Hanjun Kim is the hardware technical lead at LUXROBO, working with a team responsible for the hardware design and production of all of the company’s products. “Our main objective is to provide the best technologies, tools, and services to make ideas a reality for anyone who wants to incorporate robotics into their ideas,” Hanjun said.
LUXROBO’s MODI platform provides a modular system for coding education, as well as DIY robotics and IoT applications. “Anyone can easily learn coding or create a solution using MODI, or through a coding program called MODI Studio. This proprietary technology is hard to find in other coding module companies,” said Hanjun.
LUXROBO’s MODI “robotics of things” platform makes it easy to create IoT and robotic devices.
- Lower BOM, enhance power efficiency, and reduce solution size. Also needed transceivers with low leakage current and low error rates.
- MAX3051 CAN transceiver
- MAX38902C linear regulator
- MAX8808 linear Li+ battery charger
- MAX8969 step-up converter
- MAX40200 ideal diode
- Reduced design cycle by about 10 weeks
- 15% increase in runtime of redesigned robotic modules with same battery capacity
- Enhanced product reliability
- Reduced solution footprint
LUXROBO sought replacements for some of the ICs in its products in order to achieve better performance. Conventional sensors and ICs, for example, have high leakage current that reduces battery efficiency and requires heat control.

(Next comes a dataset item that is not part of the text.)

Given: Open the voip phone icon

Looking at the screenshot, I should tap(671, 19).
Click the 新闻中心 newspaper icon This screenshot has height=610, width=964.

For its products, LUXROBO needed underlying technology that could lower their bill of materials (BOM), deliver power efficiency, and reduce solution size. The company also sought transceivers with low leakage current and low error rates.
Solution and Benefits
The LUXROBO team evaluated ICs from various vendors. For the CAN transceiver needed, the company found only two vendors with a 3.3V option. After a comparison, the team selected the MAX3051 low-supply-current CAN transceiver and, for its power solution, the MAX38902C low-noise 500mA LDO linear regulator. The company is also using the MAX8969 step-up converter, the MAX40200 1A ideal diode with ultra-low voltage drop, and the MAX8808 linear Li+ battery charger with integrated pass FET and thermal regulation. “In the case of the MAX3051, low data error rate and a competitive price were factors in our choice. And the MAX38902C was regarded for its low leakage current, efficiency, and price,” said Hanjun.

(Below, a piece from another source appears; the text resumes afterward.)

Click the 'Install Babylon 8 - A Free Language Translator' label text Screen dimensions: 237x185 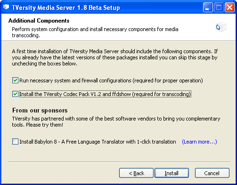98,142
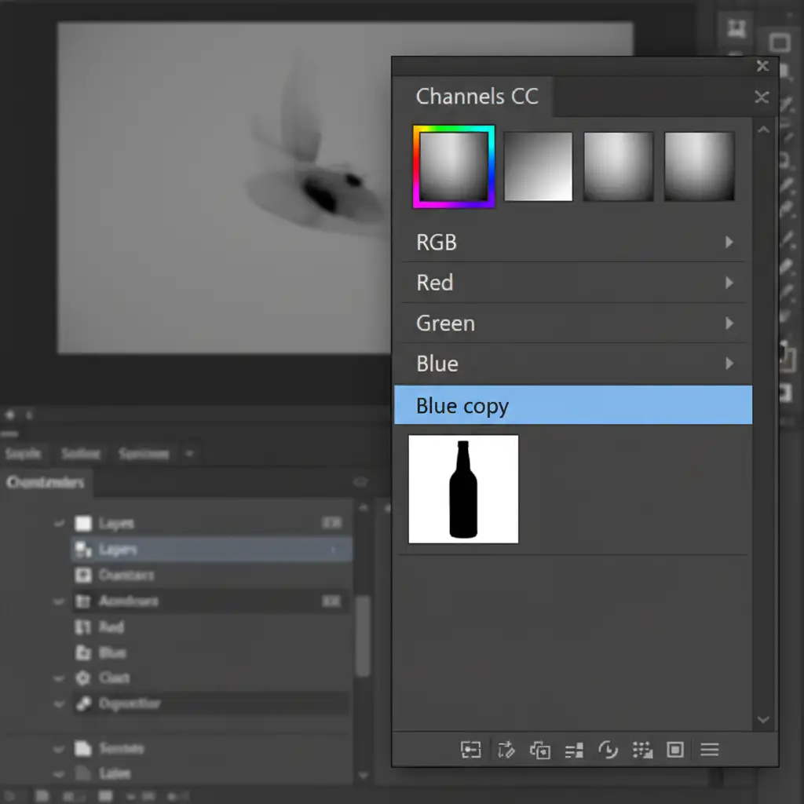Click the list-with-squares icon in Channels footer

point(575,750)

By replacing some of their legacy ICs with Maxim counterparts, LUXROBO is reducing the design cycle and shrinking the solution footprint of its products. “The CAN transceiver, switching regulators, and linear regulators have many modules that replace our existing circuit pin-to-pin, thus reducing the design cycle. We reduced the design cycle by approximately 10 weeks for our 15 re-designed modules and a new product,” noted Hanjun. “Also, the MAX38902C, MAX8969, and MAX40200 are WLPs, so the solution composition is possible with very small area compared to third-party products.”

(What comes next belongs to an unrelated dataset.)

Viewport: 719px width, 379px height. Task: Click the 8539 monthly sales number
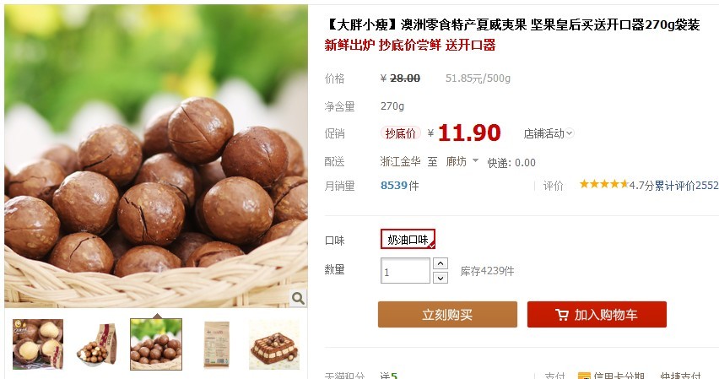394,186
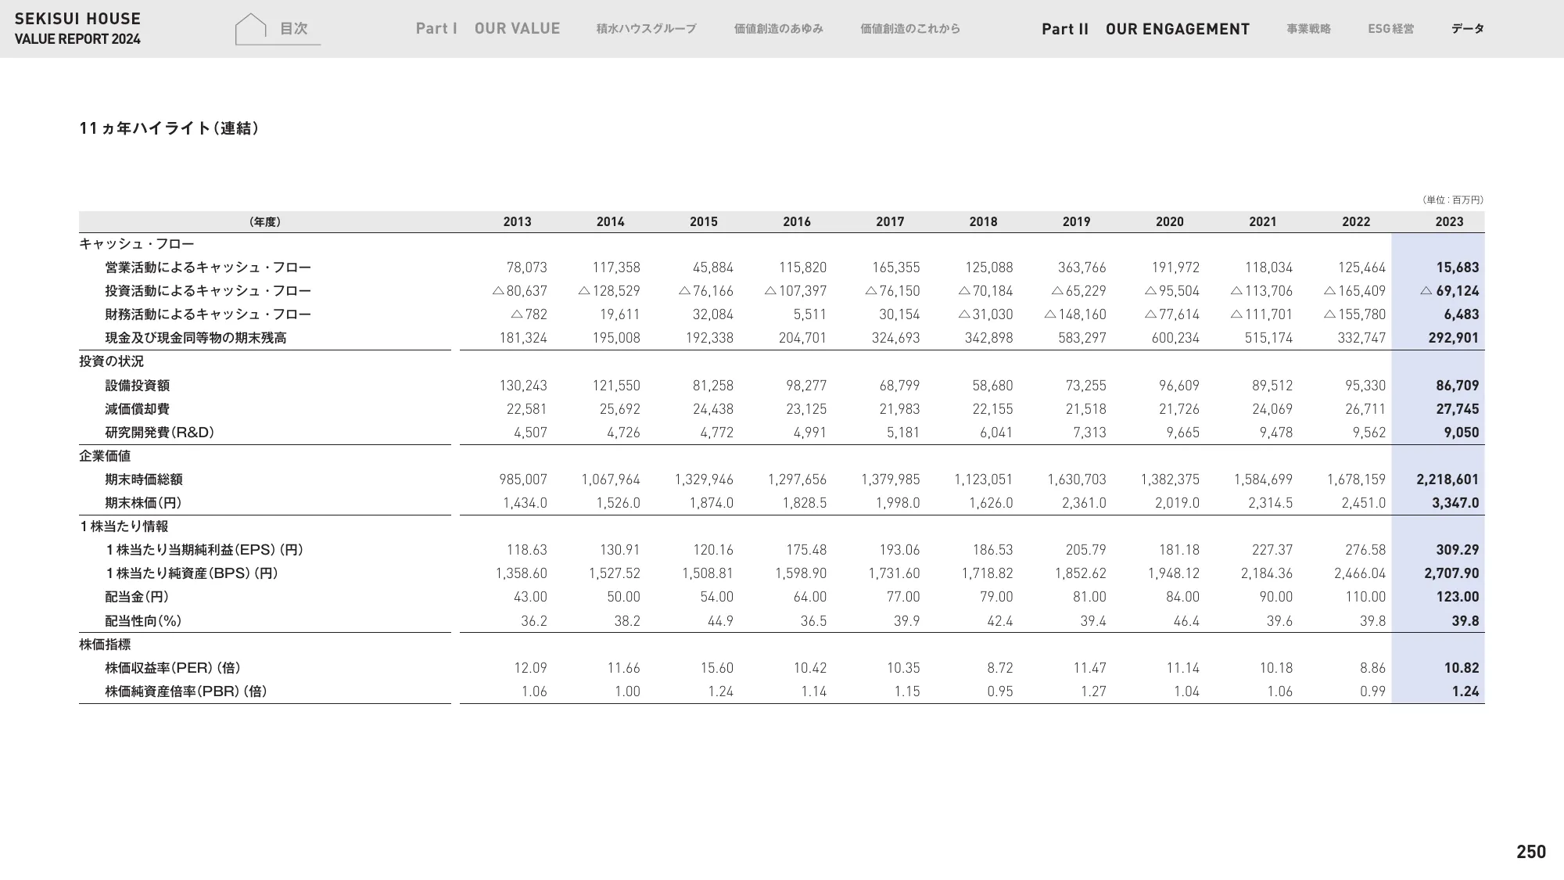The image size is (1564, 880).
Task: Click the SEKISUI HOUSE VALUE REPORT 2024 title
Action: tap(77, 29)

In addition, the company is also benefiting from a power efficiency standpoint. “The low quiescent current and high conversion efficiency of the MAX8969 provides a 15% increase in runtime over the same battery capacity,” Hanjun said. “In the case of our existing products, dropout was severe in the high current environment, but the Maxim ICs provided almost the same performance as the datasheet specification. This greatly contributed to product reliability.”
Looking ahead, LUXROBO plans to integrate Maxim ICs into its audio, power, and circuit protection solutions for its new products.